Supreme Court of Oklahoma.
Angus A. Davidson, James H. McGowan, Tulsa, Geo. B. Schwabe, Jr., Regional Sol., Tulsa Region, Jesse L. Ballard, Asst. Regional Sol., James O. Worrell, Trial Atty., U.S. Dept. of the Interior, Tulsa, of counsel, for plaintiff in error.
R.F. Barry, Oklahoma City, for defendants in error.
*1052 CARLILE, Justice.
This is an appeal by Sinclair Crude Oil Company, a corporation, from an order of the Oklahoma Tax Commission assessing a gross production tax and a proration tax under the provision of Title 68 Ohio St. 1951 § 833 and § 1220.1, against the company by reason of its having purchased the oil produced from land communitized and consolidated into two tracts or units, one tract being designated in the written communitization agreement as Delaware Extension Unit, or sometimes referred to as Central Consolidated Tract, covering 2,540 acres of land, and the other tract designated as Delaware District Unit, covering 2,490 acres. The communitization agreements are very similar in form and the general statements herein apply to each. *1053 The agreements provide in their introductory portions that the lessee is the holder of subsisting oil and gas leases, or interests in leases, on the land comprising the unit and desires to operate the land as a single unit for the purpose of enabling it to more efficiently produce and operate the leases and to attempt to increase production and ultimate recovery by means of water flood methods, and further recites that the other parties designated as royalty owners are the owners in severalty of land or certain portions of the land or mineral interests, including oil and gas and all rights incident thereto, subject to the valid oil and gas leases of record, in the land within the boundaries of the unit; that all the described lands insofar as the oil, gas and other mineral rights in said unit be communitized and consolidated into one tract and united for the purpose of the payment of royalties on the oil or gas produced and saved therefrom in order that the properties may be more efficiently developed, produced and operated; to obtain the greatest recovery of oil and gas; to promote maximum conservation, and to assure to each of the parties to the agreement his or its fair and equitable share of the products recovered, and for such purpose and to that extent amend and modify the oil and gas leases.

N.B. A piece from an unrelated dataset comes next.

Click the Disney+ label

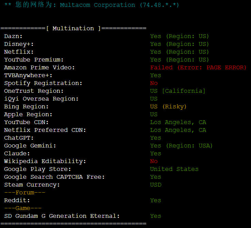(x=19, y=44)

The record shows that Rachel Collins and Emma Rogers, parties to separate communitization agreements, were enrolled as members of the Cherokee Tribe of Indians, and as such were awarded homestead allotments of land, which allotments were by treaty with the United States Government exempt from taxation while owned by the allottees. Each of said allottees, with the approval of the Secretary of the Interior, executed an oil and gas lease on her respective homestead. On June 1, 1954, while the homestead lands were productive of oil, each of the allottees, with the approval of the Secretary of the Interior, voluntarily executed the communitization agreements in which the homestead allotments were situated. The State Tax Commission assessed a gross production tax and proration tax on the royalty oil which the Cherokee allottees were entitled to receive, and the purchaser of the oil, Sinclair Crude Oil Company, withheld the amount of the taxes assessed and filed a written protest against the assessment on the ground that the allottees' lands, including the minerals therein, were exempt from taxation. At a hearing on the protest there was filed by the respective parties a written stipulation of fact, one paragraph of which is as follows:
"It is stipulated that Emma Rogers' royalty interest in the oil and gas underlying her homestead was found and determined to give her the right to take .0031121% of the oil and gas produced from the Central Consolidated Tract, and Rachel Collins' royalty interest in the oil and gas underlying the homestead was found and determined to give her the right to take .0010358% of the oil and gas produced from the Delaware District Unit."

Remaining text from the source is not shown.